Bajar de clase social en una ciudad pequeña y provinciana, como era Tuxtla en los años 1970, fue un trance muy duro para Emilia, cuya familia lo perdió todo a causa de las invasiones agrarias, principalmente la finca “El Porvenir”, ubicada al norte de Chiapas.

La chica no solamente tuvo que cambiarse de casa, dejando atrás el exclusivo barrio residencial en el que vivía, sino que ni siquiera pudo escapar a la Ciudad de México, en donde el anonimato la hubiera librado de caer tan bajo en un lugar en el que había estado muy en alto.

De tal forma, Emilia y su familia se instalaron en una casa de interés social, en una barriada de las afueras de la mancha urbana; y tuvieron que compartir el vecindario, el transporte y el mercado con quienes habiendo siendo sus sirvientes, ahora eran sus vecinos.

Educada para casarse, ser ama de casa y formar una familia, la muchacha tuvo que dar un giro a su plan de vida, pues no solamente la pobreza ahuyentó a sus pretendientes ricos, sino a quienes habían sido sus mejores amigos. Auxiliada por la fe en Dios que le habían inculcado desde pequeña Emilia sufrió aquella pena con entereza y supo hacer acopio de la fuerza necesaria para enfrentar las vicisitudes a las que la enfrentaban las circunstancias.  Su buena disposición y sus modales de niña rica le sirvieron para ser contratada como mesera en un lujoso restaurante, propiedad de un tío lejano, y doblegando el orgullo tuvo que dedicarse a servir, entre otros, a quienes alguna vez compartieron la mesa con ella.

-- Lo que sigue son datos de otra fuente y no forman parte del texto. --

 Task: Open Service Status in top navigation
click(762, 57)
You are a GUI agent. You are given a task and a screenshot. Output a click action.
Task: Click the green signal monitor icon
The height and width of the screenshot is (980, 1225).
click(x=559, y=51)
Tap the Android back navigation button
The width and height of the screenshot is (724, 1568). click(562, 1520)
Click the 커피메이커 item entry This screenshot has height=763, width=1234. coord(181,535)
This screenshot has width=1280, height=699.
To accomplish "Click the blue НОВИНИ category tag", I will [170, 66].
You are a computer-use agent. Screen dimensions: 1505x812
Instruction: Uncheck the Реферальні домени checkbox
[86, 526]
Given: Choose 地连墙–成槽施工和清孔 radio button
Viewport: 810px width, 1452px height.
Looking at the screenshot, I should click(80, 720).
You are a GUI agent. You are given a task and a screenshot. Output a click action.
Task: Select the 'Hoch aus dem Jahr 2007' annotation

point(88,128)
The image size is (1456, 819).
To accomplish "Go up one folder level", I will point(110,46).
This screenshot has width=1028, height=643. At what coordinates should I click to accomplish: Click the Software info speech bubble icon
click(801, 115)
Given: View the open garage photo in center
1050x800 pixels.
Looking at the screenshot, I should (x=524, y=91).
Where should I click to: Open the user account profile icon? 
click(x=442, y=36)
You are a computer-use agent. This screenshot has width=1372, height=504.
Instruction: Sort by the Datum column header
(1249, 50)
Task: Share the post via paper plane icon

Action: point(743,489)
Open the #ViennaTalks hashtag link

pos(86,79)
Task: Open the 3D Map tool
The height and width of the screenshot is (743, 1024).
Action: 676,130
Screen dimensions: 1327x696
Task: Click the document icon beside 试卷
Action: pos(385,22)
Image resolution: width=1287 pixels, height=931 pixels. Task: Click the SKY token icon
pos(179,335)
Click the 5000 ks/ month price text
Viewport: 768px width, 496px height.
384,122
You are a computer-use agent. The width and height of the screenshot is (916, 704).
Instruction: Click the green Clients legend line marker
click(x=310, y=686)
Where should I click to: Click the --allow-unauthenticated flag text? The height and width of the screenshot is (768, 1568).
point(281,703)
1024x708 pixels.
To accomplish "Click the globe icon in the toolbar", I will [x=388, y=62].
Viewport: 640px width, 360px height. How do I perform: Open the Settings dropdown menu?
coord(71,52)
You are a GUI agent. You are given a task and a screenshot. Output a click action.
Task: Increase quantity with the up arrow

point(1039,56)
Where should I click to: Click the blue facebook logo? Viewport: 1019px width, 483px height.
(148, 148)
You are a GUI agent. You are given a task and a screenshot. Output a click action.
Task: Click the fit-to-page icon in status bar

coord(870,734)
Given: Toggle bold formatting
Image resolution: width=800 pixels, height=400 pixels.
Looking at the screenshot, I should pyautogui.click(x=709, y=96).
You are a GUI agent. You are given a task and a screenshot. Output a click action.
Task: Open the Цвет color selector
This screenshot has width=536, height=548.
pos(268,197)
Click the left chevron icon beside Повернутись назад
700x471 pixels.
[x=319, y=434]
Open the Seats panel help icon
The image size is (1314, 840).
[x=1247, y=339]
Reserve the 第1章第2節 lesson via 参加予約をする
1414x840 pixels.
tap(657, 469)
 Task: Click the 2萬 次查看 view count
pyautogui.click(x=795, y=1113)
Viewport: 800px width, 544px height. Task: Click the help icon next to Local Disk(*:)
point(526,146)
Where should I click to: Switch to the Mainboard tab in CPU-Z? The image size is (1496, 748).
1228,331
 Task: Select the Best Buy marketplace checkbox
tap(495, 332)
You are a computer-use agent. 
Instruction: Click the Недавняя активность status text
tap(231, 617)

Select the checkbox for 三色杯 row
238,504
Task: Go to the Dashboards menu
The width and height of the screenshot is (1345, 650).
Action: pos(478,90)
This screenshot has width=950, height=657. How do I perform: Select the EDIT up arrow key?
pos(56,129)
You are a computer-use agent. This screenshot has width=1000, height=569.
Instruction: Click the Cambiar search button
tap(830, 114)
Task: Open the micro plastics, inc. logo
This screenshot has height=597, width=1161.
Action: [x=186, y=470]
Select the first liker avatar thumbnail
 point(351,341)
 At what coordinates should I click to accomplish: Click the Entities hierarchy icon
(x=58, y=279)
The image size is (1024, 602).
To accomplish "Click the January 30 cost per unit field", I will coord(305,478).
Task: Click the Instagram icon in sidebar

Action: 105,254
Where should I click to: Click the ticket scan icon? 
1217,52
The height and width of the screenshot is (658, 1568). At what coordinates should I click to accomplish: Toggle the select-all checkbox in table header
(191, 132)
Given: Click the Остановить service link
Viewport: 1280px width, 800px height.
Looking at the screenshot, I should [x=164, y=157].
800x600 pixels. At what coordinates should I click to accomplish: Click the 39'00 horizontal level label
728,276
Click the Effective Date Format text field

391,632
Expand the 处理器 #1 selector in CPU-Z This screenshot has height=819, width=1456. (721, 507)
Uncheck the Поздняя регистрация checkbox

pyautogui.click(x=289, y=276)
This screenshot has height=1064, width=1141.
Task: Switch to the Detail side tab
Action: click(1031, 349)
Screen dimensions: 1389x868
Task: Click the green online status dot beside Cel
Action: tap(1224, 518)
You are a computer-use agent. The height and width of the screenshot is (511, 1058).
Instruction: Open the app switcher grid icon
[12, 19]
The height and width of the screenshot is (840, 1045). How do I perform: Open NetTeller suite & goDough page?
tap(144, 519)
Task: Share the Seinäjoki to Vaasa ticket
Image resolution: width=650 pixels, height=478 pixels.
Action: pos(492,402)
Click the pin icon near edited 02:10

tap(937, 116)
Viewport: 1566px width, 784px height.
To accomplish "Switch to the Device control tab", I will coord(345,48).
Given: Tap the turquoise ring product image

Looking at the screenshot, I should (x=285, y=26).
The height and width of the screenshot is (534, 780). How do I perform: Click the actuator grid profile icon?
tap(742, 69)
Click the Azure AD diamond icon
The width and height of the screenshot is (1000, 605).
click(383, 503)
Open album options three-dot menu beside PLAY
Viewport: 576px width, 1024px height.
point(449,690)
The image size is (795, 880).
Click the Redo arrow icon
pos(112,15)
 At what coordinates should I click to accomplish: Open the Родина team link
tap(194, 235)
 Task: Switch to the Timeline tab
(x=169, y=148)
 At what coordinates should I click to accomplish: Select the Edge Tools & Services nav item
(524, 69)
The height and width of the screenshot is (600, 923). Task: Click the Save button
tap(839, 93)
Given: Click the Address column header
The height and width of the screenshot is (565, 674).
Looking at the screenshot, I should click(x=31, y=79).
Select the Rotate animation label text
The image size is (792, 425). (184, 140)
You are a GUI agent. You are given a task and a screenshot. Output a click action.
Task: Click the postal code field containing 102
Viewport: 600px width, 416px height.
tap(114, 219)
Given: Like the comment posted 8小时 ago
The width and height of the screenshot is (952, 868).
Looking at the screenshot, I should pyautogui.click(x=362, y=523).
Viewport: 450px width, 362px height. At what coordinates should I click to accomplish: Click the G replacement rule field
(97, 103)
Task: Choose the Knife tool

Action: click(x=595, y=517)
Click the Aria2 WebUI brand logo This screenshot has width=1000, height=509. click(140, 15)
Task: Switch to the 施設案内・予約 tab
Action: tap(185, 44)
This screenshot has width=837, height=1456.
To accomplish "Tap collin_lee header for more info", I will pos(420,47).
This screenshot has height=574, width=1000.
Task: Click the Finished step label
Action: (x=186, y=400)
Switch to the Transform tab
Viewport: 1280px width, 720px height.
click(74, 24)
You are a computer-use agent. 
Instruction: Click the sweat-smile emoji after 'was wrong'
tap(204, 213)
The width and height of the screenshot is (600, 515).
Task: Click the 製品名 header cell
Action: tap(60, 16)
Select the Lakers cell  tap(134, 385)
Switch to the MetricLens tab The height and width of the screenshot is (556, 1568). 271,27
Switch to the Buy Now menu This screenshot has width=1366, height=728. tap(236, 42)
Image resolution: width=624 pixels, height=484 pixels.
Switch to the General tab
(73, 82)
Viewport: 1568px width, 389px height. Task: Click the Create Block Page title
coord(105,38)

Emilia era muy puntual. Se levantaba muy temprano para bañarse y arreglarse, y después abordaba el colectivo que la dejaba a varias cuadras de distancia de su empleo. Una vez ahí, se ponía el uniforme, con una ridícula cofia incluida, y a pesar de que hacía su mejor esfuerzo, recibía desaires y malos tratos por parte de sus compañeros de trabajo, quienes se alegraban de su desgracia, pero no conformes querían hacerla sufrir más, para que realmente supiera la marranada que significa ser pobre en un país en el que solamente el dinero garantiza la felicidad y el prestigio social.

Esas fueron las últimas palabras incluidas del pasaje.